Exercise details |
Working from the entries that follow, retype each one without any alteration.

BEGIN Data extract

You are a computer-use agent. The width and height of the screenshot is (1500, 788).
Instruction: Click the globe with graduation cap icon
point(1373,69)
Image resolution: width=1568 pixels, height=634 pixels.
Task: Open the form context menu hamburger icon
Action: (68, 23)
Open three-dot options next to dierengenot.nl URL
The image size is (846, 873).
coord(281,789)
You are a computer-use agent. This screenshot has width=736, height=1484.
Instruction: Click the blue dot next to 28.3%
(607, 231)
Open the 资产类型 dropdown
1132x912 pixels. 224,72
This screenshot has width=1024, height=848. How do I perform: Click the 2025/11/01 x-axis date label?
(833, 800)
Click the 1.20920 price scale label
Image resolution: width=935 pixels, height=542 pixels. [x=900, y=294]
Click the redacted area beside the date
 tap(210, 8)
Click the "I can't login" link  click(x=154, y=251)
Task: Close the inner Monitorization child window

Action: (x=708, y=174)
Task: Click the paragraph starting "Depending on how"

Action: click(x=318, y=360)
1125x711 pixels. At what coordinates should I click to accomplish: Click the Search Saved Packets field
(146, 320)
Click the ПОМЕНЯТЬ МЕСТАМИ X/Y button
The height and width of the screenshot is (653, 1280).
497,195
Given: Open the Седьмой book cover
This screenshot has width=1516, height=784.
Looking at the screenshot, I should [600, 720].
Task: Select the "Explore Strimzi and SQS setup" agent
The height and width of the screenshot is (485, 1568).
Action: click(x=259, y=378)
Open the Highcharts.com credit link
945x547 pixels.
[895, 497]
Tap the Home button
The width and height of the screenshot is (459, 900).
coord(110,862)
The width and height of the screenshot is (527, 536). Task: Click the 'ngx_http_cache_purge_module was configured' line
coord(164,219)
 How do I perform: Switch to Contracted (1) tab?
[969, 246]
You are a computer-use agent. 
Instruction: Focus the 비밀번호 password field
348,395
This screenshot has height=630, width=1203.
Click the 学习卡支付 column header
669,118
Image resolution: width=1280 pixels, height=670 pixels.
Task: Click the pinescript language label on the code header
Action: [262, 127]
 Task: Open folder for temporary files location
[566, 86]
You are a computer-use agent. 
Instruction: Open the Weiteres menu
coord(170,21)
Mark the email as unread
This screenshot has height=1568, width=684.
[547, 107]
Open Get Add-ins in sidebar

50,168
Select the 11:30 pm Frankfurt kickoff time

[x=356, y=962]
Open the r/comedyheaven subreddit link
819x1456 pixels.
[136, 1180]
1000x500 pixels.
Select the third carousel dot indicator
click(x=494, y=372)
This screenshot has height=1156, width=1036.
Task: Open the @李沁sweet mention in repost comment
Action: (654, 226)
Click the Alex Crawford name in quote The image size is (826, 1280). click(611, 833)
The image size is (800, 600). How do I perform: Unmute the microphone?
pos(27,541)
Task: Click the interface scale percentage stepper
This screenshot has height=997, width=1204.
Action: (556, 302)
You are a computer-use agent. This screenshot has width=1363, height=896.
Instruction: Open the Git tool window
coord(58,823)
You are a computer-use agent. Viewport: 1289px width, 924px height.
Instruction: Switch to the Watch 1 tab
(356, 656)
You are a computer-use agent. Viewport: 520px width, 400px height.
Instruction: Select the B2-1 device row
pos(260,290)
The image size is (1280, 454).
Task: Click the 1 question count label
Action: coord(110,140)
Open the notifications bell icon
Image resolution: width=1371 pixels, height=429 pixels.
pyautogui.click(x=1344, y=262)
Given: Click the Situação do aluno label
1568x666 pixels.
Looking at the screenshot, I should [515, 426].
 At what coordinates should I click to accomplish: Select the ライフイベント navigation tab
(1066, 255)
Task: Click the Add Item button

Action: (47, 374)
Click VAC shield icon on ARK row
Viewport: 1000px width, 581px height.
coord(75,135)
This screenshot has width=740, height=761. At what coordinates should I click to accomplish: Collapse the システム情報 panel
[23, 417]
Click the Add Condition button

END Data extract

Task output |
You are a computer-use agent. The width and height of the screenshot is (1500, 788).
Instruction: Click the globe with graduation cap icon
point(1373,69)
Image resolution: width=1568 pixels, height=634 pixels.
Task: Open the form context menu hamburger icon
Action: (68, 23)
Open three-dot options next to dierengenot.nl URL
The image size is (846, 873).
coord(281,789)
You are a computer-use agent. This screenshot has width=736, height=1484.
Instruction: Click the blue dot next to 28.3%
(607, 231)
Open the 资产类型 dropdown
1132x912 pixels. 224,72
This screenshot has width=1024, height=848. How do I perform: Click the 2025/11/01 x-axis date label?
(833, 800)
Click the 1.20920 price scale label
Image resolution: width=935 pixels, height=542 pixels. [x=900, y=294]
Click the redacted area beside the date
 tap(210, 8)
Click the "I can't login" link  click(x=154, y=251)
Task: Close the inner Monitorization child window

Action: (x=708, y=174)
Task: Click the paragraph starting "Depending on how"

Action: click(x=318, y=360)
1125x711 pixels. At what coordinates should I click to accomplish: Click the Search Saved Packets field
(146, 320)
Click the ПОМЕНЯТЬ МЕСТАМИ X/Y button
The height and width of the screenshot is (653, 1280).
497,195
Given: Open the Седьмой book cover
This screenshot has width=1516, height=784.
Looking at the screenshot, I should [600, 720].
Task: Select the "Explore Strimzi and SQS setup" agent
The height and width of the screenshot is (485, 1568).
Action: click(x=259, y=378)
Open the Highcharts.com credit link
945x547 pixels.
[895, 497]
Tap the Home button
The width and height of the screenshot is (459, 900).
coord(110,862)
The width and height of the screenshot is (527, 536). Task: Click the 'ngx_http_cache_purge_module was configured' line
coord(164,219)
 How do I perform: Switch to Contracted (1) tab?
[969, 246]
You are a computer-use agent. 
Instruction: Focus the 비밀번호 password field
348,395
This screenshot has height=630, width=1203.
Click the 学习卡支付 column header
669,118
Image resolution: width=1280 pixels, height=670 pixels.
Task: Click the pinescript language label on the code header
Action: [262, 127]
 Task: Open folder for temporary files location
[566, 86]
You are a computer-use agent. 
Instruction: Open the Weiteres menu
coord(170,21)
Mark the email as unread
This screenshot has height=1568, width=684.
[547, 107]
Open Get Add-ins in sidebar

50,168
Select the 11:30 pm Frankfurt kickoff time

[x=356, y=962]
Open the r/comedyheaven subreddit link
819x1456 pixels.
[136, 1180]
1000x500 pixels.
Select the third carousel dot indicator
click(x=494, y=372)
This screenshot has height=1156, width=1036.
Task: Open the @李沁sweet mention in repost comment
Action: (654, 226)
Click the Alex Crawford name in quote The image size is (826, 1280). click(611, 833)
The image size is (800, 600). How do I perform: Unmute the microphone?
pos(27,541)
Task: Click the interface scale percentage stepper
This screenshot has height=997, width=1204.
Action: (556, 302)
You are a computer-use agent. This screenshot has width=1363, height=896.
Instruction: Open the Git tool window
coord(58,823)
You are a computer-use agent. Viewport: 1289px width, 924px height.
Instruction: Switch to the Watch 1 tab
(356, 656)
You are a computer-use agent. Viewport: 520px width, 400px height.
Instruction: Select the B2-1 device row
pos(260,290)
The image size is (1280, 454).
Task: Click the 1 question count label
Action: coord(110,140)
Open the notifications bell icon
Image resolution: width=1371 pixels, height=429 pixels.
pyautogui.click(x=1344, y=262)
Given: Click the Situação do aluno label
1568x666 pixels.
Looking at the screenshot, I should [515, 426].
 At what coordinates should I click to accomplish: Select the ライフイベント navigation tab
(1066, 255)
Task: Click the Add Item button

Action: (47, 374)
Click VAC shield icon on ARK row
Viewport: 1000px width, 581px height.
coord(75,135)
This screenshot has width=740, height=761. At what coordinates should I click to accomplish: Collapse the システム情報 panel
[23, 417]
Click the Add Condition button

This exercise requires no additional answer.